- Collected data:
------------------------------------------------
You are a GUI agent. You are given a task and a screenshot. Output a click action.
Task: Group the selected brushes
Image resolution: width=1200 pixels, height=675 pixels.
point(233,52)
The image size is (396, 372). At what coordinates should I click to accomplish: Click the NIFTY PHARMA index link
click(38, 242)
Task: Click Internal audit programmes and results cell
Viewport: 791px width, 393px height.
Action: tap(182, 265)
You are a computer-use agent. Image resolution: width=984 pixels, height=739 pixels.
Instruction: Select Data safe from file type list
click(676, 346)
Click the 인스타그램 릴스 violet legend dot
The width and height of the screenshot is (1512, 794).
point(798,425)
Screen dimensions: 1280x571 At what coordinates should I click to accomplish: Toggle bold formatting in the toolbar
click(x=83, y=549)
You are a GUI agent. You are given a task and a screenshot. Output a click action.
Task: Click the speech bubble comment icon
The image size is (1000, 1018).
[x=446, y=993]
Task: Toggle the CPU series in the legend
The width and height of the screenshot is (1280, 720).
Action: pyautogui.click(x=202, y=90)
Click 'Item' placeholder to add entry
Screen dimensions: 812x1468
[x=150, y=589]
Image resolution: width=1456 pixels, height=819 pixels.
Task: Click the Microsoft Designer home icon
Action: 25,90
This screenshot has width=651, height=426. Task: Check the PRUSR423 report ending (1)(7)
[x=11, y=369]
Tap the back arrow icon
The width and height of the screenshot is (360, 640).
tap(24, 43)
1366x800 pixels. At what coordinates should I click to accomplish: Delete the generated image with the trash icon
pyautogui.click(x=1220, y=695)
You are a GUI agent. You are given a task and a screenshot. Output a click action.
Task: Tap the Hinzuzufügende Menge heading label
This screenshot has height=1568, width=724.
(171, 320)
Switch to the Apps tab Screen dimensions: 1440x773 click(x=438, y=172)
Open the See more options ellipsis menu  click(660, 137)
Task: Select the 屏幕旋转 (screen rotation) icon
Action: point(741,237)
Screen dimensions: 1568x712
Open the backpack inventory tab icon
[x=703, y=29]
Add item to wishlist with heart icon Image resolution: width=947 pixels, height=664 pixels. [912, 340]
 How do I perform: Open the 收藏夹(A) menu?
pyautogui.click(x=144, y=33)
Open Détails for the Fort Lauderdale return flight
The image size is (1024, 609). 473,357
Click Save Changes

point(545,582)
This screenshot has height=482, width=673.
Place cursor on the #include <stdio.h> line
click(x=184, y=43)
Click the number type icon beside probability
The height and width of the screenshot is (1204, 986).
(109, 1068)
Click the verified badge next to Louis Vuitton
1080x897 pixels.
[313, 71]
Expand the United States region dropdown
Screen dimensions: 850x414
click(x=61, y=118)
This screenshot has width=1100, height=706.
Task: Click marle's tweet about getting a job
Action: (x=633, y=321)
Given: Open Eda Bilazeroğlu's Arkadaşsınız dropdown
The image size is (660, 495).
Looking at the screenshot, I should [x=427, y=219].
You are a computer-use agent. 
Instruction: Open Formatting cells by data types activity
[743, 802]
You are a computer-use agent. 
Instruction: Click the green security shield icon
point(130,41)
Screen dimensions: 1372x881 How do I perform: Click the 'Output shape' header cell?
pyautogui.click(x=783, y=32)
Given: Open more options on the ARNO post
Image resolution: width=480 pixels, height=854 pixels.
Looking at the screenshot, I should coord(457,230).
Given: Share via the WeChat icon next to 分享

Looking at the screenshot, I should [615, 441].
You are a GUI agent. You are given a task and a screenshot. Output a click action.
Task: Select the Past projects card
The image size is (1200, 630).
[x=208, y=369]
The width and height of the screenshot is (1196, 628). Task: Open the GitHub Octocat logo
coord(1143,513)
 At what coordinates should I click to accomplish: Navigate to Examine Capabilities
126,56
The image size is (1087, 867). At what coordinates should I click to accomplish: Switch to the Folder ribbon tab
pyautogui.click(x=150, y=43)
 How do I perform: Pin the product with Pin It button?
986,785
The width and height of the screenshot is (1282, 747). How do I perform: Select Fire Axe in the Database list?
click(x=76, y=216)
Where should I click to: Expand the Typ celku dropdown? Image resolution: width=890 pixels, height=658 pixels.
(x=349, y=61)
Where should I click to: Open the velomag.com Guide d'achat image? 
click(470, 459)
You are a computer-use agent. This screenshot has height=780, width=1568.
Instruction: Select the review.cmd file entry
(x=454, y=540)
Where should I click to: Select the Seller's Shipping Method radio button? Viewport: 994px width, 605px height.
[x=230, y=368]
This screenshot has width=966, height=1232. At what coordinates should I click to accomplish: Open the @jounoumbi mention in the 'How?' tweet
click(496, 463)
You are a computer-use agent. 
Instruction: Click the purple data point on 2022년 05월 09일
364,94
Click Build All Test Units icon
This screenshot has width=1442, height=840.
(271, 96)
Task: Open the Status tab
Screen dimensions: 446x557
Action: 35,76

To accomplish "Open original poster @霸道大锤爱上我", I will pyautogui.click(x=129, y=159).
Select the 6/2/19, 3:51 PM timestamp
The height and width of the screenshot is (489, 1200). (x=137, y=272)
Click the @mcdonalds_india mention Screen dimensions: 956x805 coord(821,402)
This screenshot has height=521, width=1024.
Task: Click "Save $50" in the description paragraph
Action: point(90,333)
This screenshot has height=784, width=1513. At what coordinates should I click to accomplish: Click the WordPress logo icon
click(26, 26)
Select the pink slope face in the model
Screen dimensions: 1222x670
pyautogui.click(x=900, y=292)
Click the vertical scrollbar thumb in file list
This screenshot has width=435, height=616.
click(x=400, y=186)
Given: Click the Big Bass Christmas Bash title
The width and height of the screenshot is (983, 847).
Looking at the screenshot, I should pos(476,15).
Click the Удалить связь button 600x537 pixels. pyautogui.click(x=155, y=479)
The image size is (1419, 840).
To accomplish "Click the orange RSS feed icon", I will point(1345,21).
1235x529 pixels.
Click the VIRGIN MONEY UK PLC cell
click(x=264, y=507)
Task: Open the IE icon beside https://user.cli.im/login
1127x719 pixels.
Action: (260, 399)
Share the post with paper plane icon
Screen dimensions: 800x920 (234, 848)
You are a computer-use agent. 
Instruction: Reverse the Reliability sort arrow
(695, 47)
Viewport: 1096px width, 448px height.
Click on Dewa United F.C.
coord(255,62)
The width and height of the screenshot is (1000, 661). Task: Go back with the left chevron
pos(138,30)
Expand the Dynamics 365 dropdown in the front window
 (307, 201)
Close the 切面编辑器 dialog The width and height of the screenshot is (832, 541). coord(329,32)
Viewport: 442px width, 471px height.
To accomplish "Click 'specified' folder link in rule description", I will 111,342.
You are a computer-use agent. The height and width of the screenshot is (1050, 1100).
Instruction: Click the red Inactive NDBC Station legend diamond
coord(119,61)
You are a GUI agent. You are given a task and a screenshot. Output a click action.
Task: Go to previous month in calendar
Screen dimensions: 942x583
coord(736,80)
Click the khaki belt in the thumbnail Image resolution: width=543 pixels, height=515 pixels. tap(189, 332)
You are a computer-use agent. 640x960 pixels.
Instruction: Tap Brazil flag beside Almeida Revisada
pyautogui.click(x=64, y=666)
------------------------------------------------
- Work to complete:
Print the entries again so that each one matches exactly.

- Answer to this problem:
You are a GUI agent. You are given a task and a screenshot. Output a click action.
Task: Group the selected brushes
Image resolution: width=1200 pixels, height=675 pixels.
point(233,52)
The image size is (396, 372). At what coordinates should I click to accomplish: Click the NIFTY PHARMA index link
click(38, 242)
Task: Click Internal audit programmes and results cell
Viewport: 791px width, 393px height.
Action: tap(182, 265)
You are a computer-use agent. Image resolution: width=984 pixels, height=739 pixels.
Instruction: Select Data safe from file type list
click(676, 346)
Click the 인스타그램 릴스 violet legend dot
The width and height of the screenshot is (1512, 794).
point(798,425)
Screen dimensions: 1280x571 At what coordinates should I click to accomplish: Toggle bold formatting in the toolbar
click(x=83, y=549)
You are a GUI agent. You are given a task and a screenshot. Output a click action.
Task: Click the speech bubble comment icon
The image size is (1000, 1018).
[x=446, y=993]
Task: Toggle the CPU series in the legend
The width and height of the screenshot is (1280, 720).
Action: pyautogui.click(x=202, y=90)
Click 'Item' placeholder to add entry
Screen dimensions: 812x1468
[x=150, y=589]
Image resolution: width=1456 pixels, height=819 pixels.
Task: Click the Microsoft Designer home icon
Action: 25,90
This screenshot has width=651, height=426. Task: Check the PRUSR423 report ending (1)(7)
[x=11, y=369]
Tap the back arrow icon
The width and height of the screenshot is (360, 640).
tap(24, 43)
1366x800 pixels. At what coordinates should I click to accomplish: Delete the generated image with the trash icon
pyautogui.click(x=1220, y=695)
You are a GUI agent. You are given a task and a screenshot. Output a click action.
Task: Tap the Hinzuzufügende Menge heading label
This screenshot has height=1568, width=724.
(171, 320)
Switch to the Apps tab Screen dimensions: 1440x773 click(x=438, y=172)
Open the See more options ellipsis menu  click(660, 137)
Task: Select the 屏幕旋转 (screen rotation) icon
Action: point(741,237)
Screen dimensions: 1568x712
Open the backpack inventory tab icon
[x=703, y=29]
Add item to wishlist with heart icon Image resolution: width=947 pixels, height=664 pixels. [912, 340]
 How do I perform: Open the 收藏夹(A) menu?
pyautogui.click(x=144, y=33)
Open Détails for the Fort Lauderdale return flight
The image size is (1024, 609). 473,357
Click Save Changes

point(545,582)
This screenshot has height=482, width=673.
Place cursor on the #include <stdio.h> line
click(x=184, y=43)
Click the number type icon beside probability
The height and width of the screenshot is (1204, 986).
(109, 1068)
Click the verified badge next to Louis Vuitton
1080x897 pixels.
[313, 71]
Expand the United States region dropdown
Screen dimensions: 850x414
click(x=61, y=118)
This screenshot has width=1100, height=706.
Task: Click marle's tweet about getting a job
Action: (x=633, y=321)
Given: Open Eda Bilazeroğlu's Arkadaşsınız dropdown
The image size is (660, 495).
Looking at the screenshot, I should [x=427, y=219].
You are a computer-use agent. 
Instruction: Open Formatting cells by data types activity
[743, 802]
You are a computer-use agent. 
Instruction: Click the green security shield icon
point(130,41)
Screen dimensions: 1372x881 How do I perform: Click the 'Output shape' header cell?
pyautogui.click(x=783, y=32)
Given: Open more options on the ARNO post
Image resolution: width=480 pixels, height=854 pixels.
Looking at the screenshot, I should coord(457,230).
Given: Share via the WeChat icon next to 分享

Looking at the screenshot, I should [615, 441].
You are a GUI agent. You are given a task and a screenshot. Output a click action.
Task: Select the Past projects card
The image size is (1200, 630).
[x=208, y=369]
The width and height of the screenshot is (1196, 628). Task: Open the GitHub Octocat logo
coord(1143,513)
 At what coordinates should I click to accomplish: Navigate to Examine Capabilities
126,56
The image size is (1087, 867). At what coordinates should I click to accomplish: Switch to the Folder ribbon tab
pyautogui.click(x=150, y=43)
 How do I perform: Pin the product with Pin It button?
986,785
The width and height of the screenshot is (1282, 747). How do I perform: Select Fire Axe in the Database list?
click(x=76, y=216)
Where should I click to: Expand the Typ celku dropdown? Image resolution: width=890 pixels, height=658 pixels.
(x=349, y=61)
Where should I click to: Open the velomag.com Guide d'achat image? 
click(470, 459)
You are a computer-use agent. This screenshot has height=780, width=1568.
Instruction: Select the review.cmd file entry
(x=454, y=540)
Where should I click to: Select the Seller's Shipping Method radio button? Viewport: 994px width, 605px height.
[x=230, y=368]
This screenshot has width=966, height=1232. At what coordinates should I click to accomplish: Open the @jounoumbi mention in the 'How?' tweet
click(496, 463)
You are a computer-use agent. 
Instruction: Click the purple data point on 2022년 05월 09일
364,94
Click Build All Test Units icon
This screenshot has width=1442, height=840.
(271, 96)
Task: Open the Status tab
Screen dimensions: 446x557
Action: 35,76

To accomplish "Open original poster @霸道大锤爱上我", I will pyautogui.click(x=129, y=159).
Select the 6/2/19, 3:51 PM timestamp
The height and width of the screenshot is (489, 1200). (x=137, y=272)
Click the @mcdonalds_india mention Screen dimensions: 956x805 coord(821,402)
This screenshot has height=521, width=1024.
Task: Click "Save $50" in the description paragraph
Action: point(90,333)
This screenshot has height=784, width=1513. At what coordinates should I click to accomplish: Click the WordPress logo icon
click(26, 26)
Select the pink slope face in the model
Screen dimensions: 1222x670
pyautogui.click(x=900, y=292)
Click the vertical scrollbar thumb in file list
This screenshot has width=435, height=616.
click(x=400, y=186)
Given: Click the Big Bass Christmas Bash title
The width and height of the screenshot is (983, 847).
Looking at the screenshot, I should pos(476,15).
Click the Удалить связь button 600x537 pixels. pyautogui.click(x=155, y=479)
The image size is (1419, 840).
To accomplish "Click the orange RSS feed icon", I will point(1345,21).
1235x529 pixels.
Click the VIRGIN MONEY UK PLC cell
click(x=264, y=507)
Task: Open the IE icon beside https://user.cli.im/login
1127x719 pixels.
Action: (260, 399)
Share the post with paper plane icon
Screen dimensions: 800x920 (234, 848)
You are a computer-use agent. 
Instruction: Reverse the Reliability sort arrow
(695, 47)
Viewport: 1096px width, 448px height.
Click on Dewa United F.C.
coord(255,62)
The width and height of the screenshot is (1000, 661). Task: Go back with the left chevron
pos(138,30)
Expand the Dynamics 365 dropdown in the front window
 (307, 201)
Close the 切面编辑器 dialog The width and height of the screenshot is (832, 541). coord(329,32)
Viewport: 442px width, 471px height.
To accomplish "Click 'specified' folder link in rule description", I will 111,342.
You are a computer-use agent. The height and width of the screenshot is (1050, 1100).
Instruction: Click the red Inactive NDBC Station legend diamond
coord(119,61)
You are a GUI agent. You are given a task and a screenshot. Output a click action.
Task: Go to previous month in calendar
Screen dimensions: 942x583
coord(736,80)
Click the khaki belt in the thumbnail Image resolution: width=543 pixels, height=515 pixels. tap(189, 332)
You are a computer-use agent. 640x960 pixels.
Instruction: Tap Brazil flag beside Almeida Revisada
pyautogui.click(x=64, y=666)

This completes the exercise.